Garfield: No it wouldn’t. Every time a lightbulb burned out it would be like a death in the family.
This is largely what is wrong with the idea of sentient disposable objects – to wit, if they really are sentient, your characters have exactly two options: either love them and care for them and be heartbroken all the time, or be callous bastards. (Or, you know, psychotic satsujin angels. I was assuming they weren’t doing the killing themselves, but the world of anime is large.)

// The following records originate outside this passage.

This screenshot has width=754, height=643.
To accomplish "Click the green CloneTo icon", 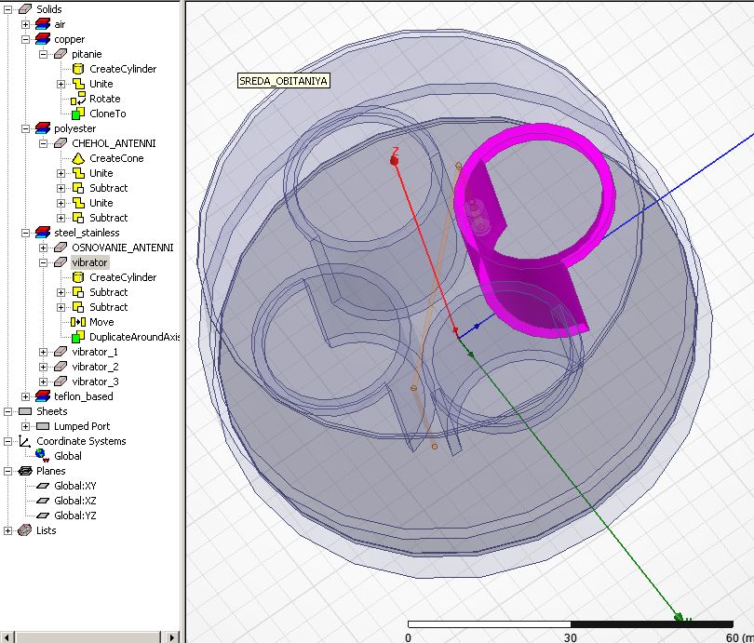I will 78,114.
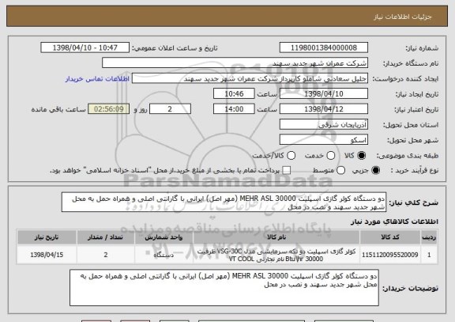The height and width of the screenshot is (322, 455).
Task: Click the نام دستگاه خریدار field
Action: tap(235, 63)
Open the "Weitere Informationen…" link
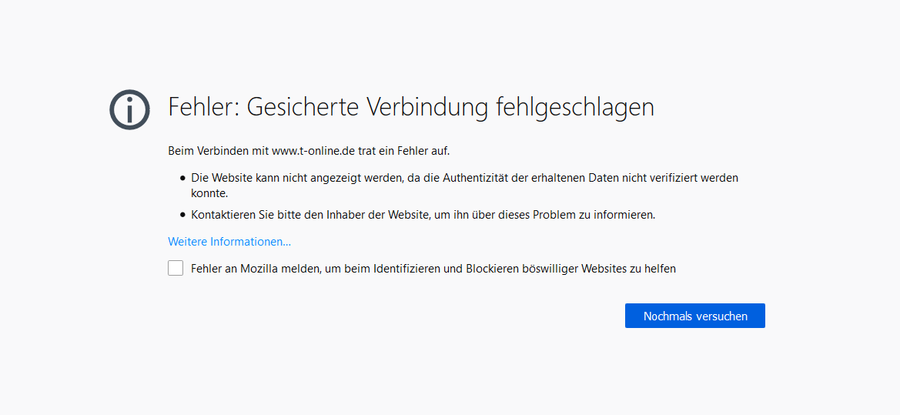Image resolution: width=900 pixels, height=415 pixels. point(229,242)
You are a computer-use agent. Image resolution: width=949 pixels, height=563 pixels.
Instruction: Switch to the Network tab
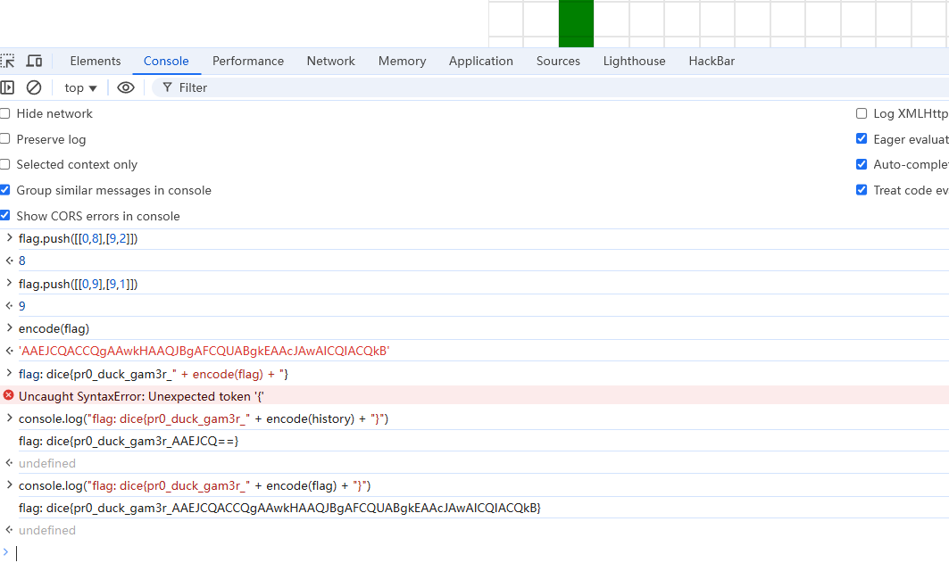tap(330, 61)
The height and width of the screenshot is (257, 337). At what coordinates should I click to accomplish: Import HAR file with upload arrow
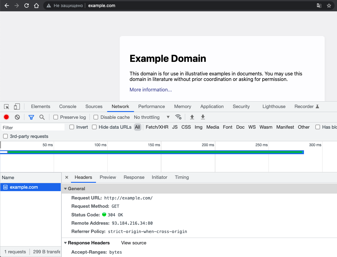click(x=192, y=117)
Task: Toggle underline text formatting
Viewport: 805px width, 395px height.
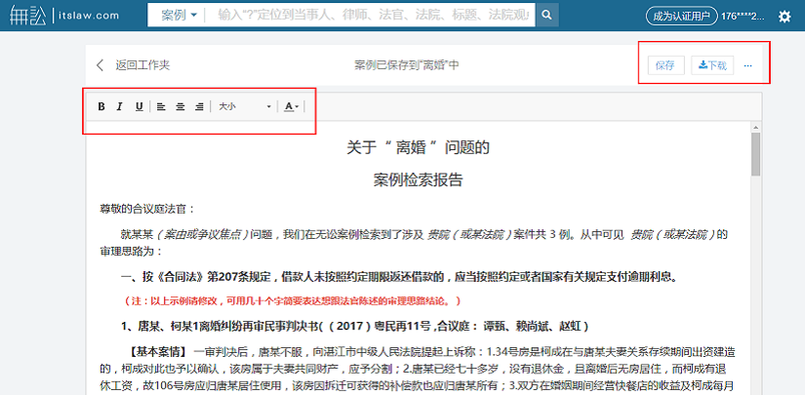Action: pos(139,106)
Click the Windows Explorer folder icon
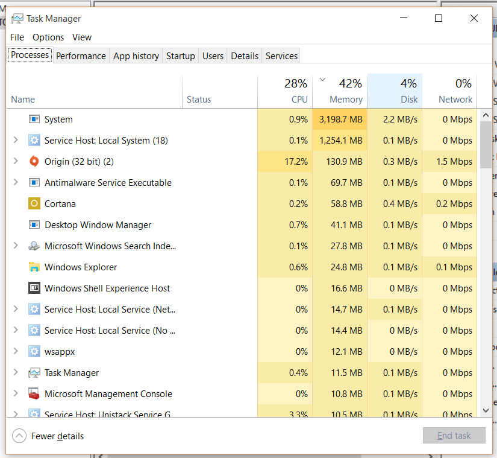Image resolution: width=497 pixels, height=458 pixels. [34, 267]
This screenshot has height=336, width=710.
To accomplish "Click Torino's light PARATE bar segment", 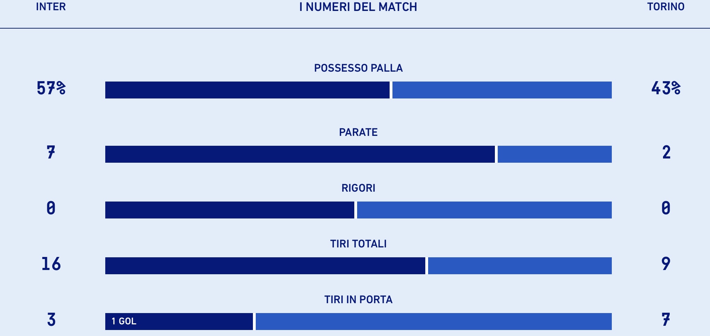I will (x=555, y=154).
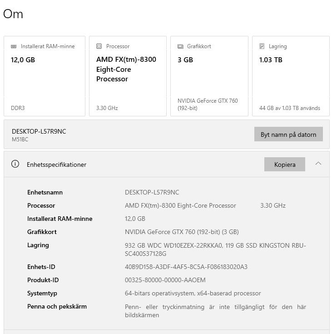Click the Processor chip icon
Viewport: 332px width, 334px height.
tap(99, 46)

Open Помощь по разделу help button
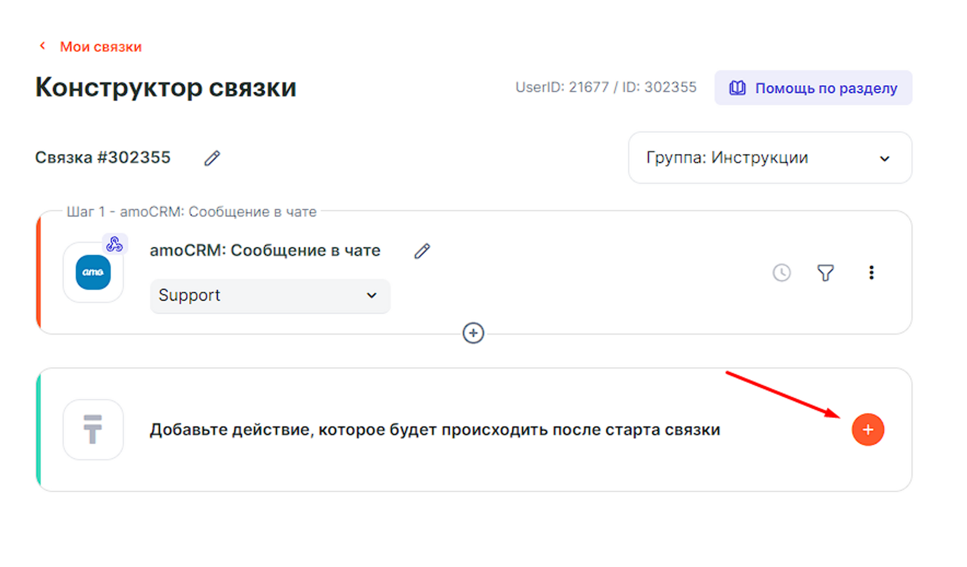pyautogui.click(x=813, y=88)
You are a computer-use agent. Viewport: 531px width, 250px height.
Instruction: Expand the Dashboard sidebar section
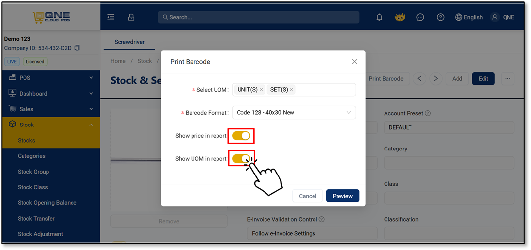tap(51, 94)
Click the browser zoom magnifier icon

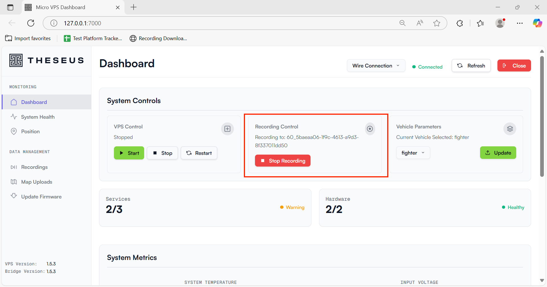pyautogui.click(x=402, y=23)

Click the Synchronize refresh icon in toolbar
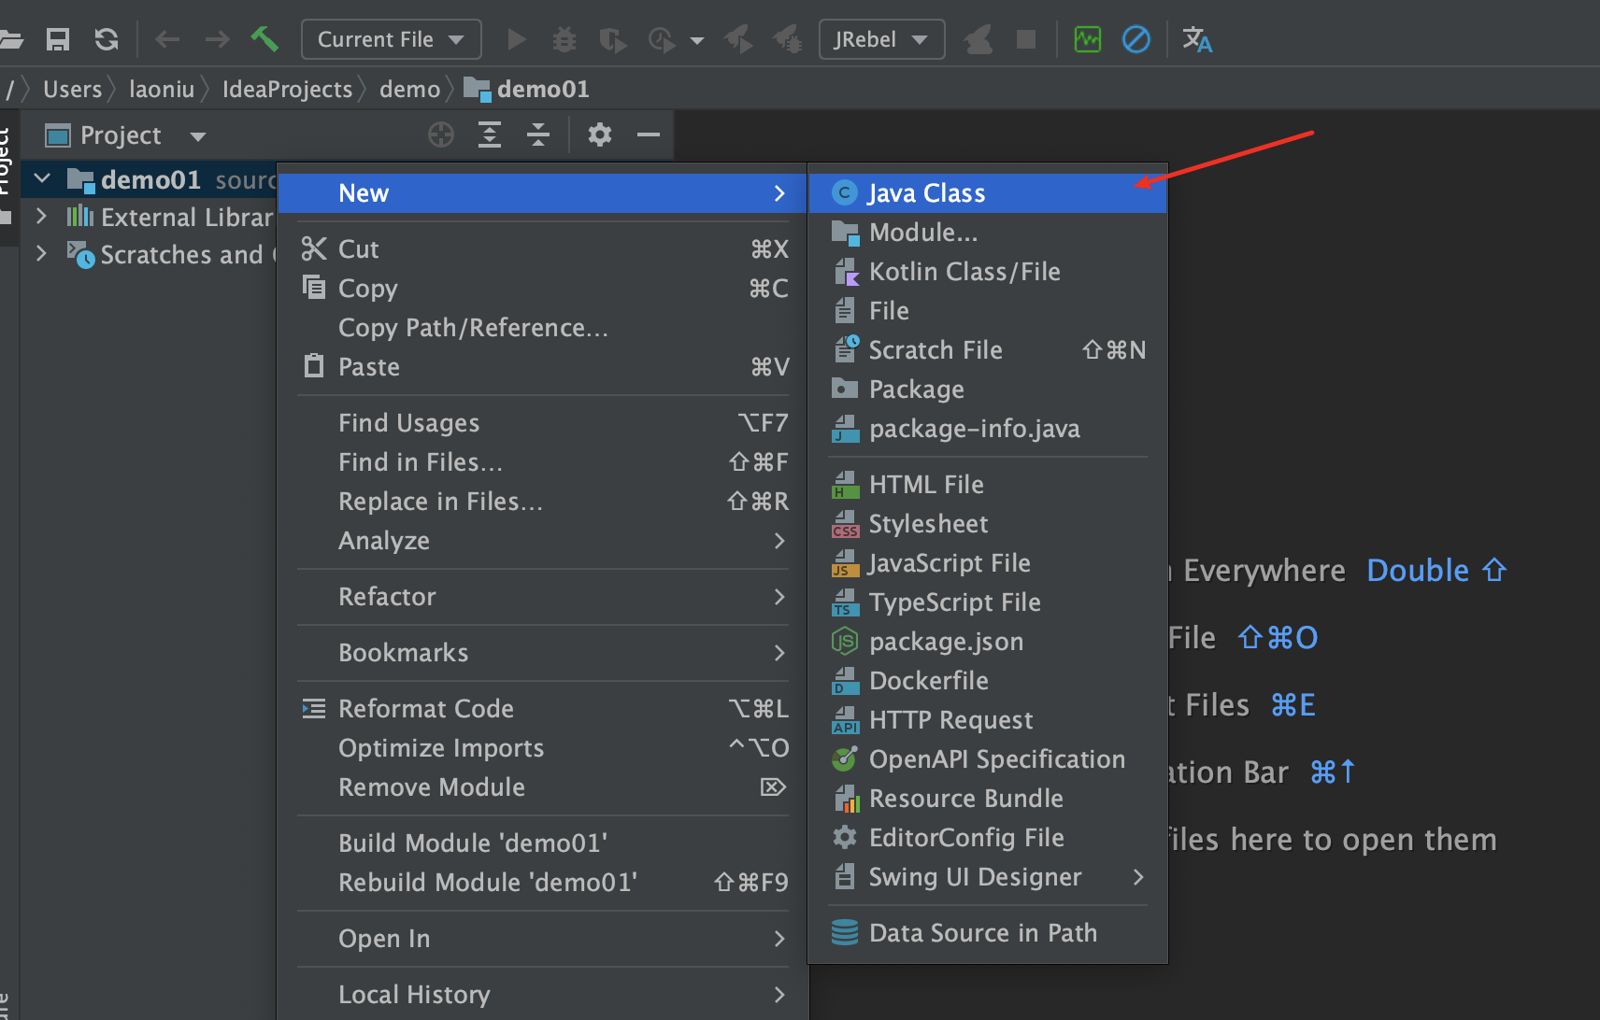coord(107,39)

Now, that’s not to say that a show can’t work like that. It totally can. Characters who can’t take care of themselves are moe in their own right. But a show with lots of death would have to be a black humor or a farce, or else it would have to take death lightly. Sakura dies left and right in Bokusatsu Tenshi Dokuro-chan, and the immortal Dokuro’s repeated failure to understand that death is unpleasant (or care) forms the bulk of the comedy in the show. When Faust dies in Shaman King, it’s funny because it’s nigh-meaningless: his undying soul is immediately summoned back so the team can continue to benefit from his medical expertise. Death in those shows is inherently absurd, because it isn’t lasting. Thus, it’s okay to show a lot of it.
What about shows where death is lasting? Let’s take the wildly popular Naruto. Author Kishimoto saturated his world with detail, populating it with hundreds of heroes and villains. Now, finally, he is whittling the list down again to better concentrate on storytelling. To this end, he killed off Hakate Kakashi, one of the show’s most recognizable ninja, as well as a slew of more peripheral characters.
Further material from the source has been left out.